Regularize of the input Abelian quantum numbers and their corresponding degenerate dimensions.

See regularize!.

decompose(rs::CompositeAbelianGradedSpace; expand::Bool=true) -> Tuple{AbelianGradedSpace{eltype(rs)}, Vector{Int}}

Decompose a composite of several Abelian graded spaces to the canonical one.

When expand is false, the corresponding permutation vector that sorts the Abelian quantum numbers will be returned as well. When expand is true, the expanded dimension indexes of the permutation vector that sorts the Abelian quantum numbers will be returned as well.

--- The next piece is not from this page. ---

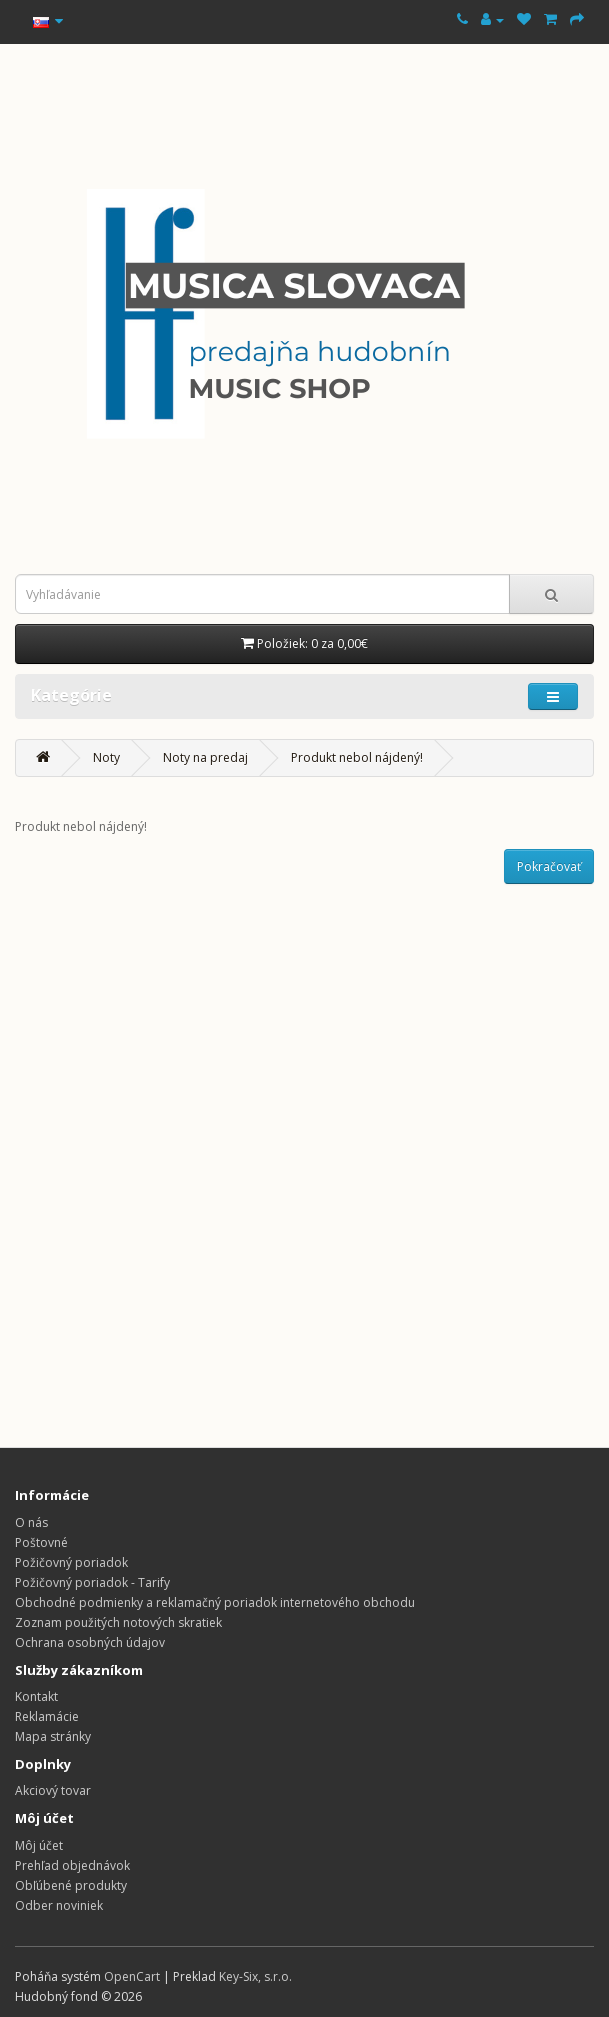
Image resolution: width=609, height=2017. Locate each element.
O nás (31, 1522)
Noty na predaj (205, 757)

dimension(gs::AbelianGradedSpace, qn::CartesianIndex) -> Int
dimension(gs::AbelianGradedSpace{QN}, qn::QN) where {QN<:AbelianQuantumNumber} -> Int

Get the degenerate dimension of an Abelian quantum number contained in an Abelian graded space.

dimension(rs::AbelianGradedSpaceProd, i::CartesianIndex) -> Int

Get the degenerate dimension of the ith Abelian quantum number in the direct product of several Abelian graded spaces.

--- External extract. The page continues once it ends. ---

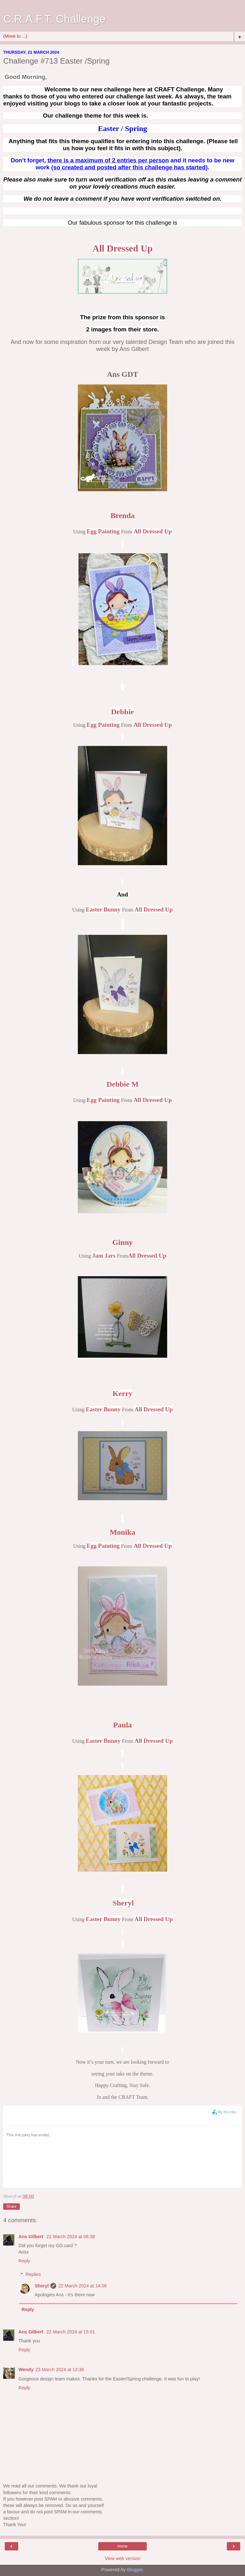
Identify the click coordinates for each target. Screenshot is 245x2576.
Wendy (26, 2369)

dimension(rs::AbelianGradedSpaceProd) -> Int

Get the total dimension of the direct product of several Abelian graded spaces.

dimension(rs::AbelianGradedSpaceSum, i::CartesianIndex) -> Int

Get the degenerate dimension of the ith Abelian quantum number in the direct sum of several Abelian graded spaces.

dimension(rs::AbelianGradedSpaceSum) -> Int

Get the total dimension of the direct sum of several Abelian graded spaces.

dimension(gs::AbelianGradedSpace) -> Int

Get the total dimension of an Abelian graded space.

dimension(rs::RepresentationSpace, i::Integer) -> Int

Get the degenerate dimension of the ith Abelian quantum number contained in a representation space.

dimension(rs::AbelianGradedSpaceProd{N, QN}, qns::NTuple{N, QN}) where {N, QN<:AbelianQuantumNumber} -> Int

Get the degenerate dimension of the Abelian quantum number fused by qns in the direct product of several Abelian graded spaces.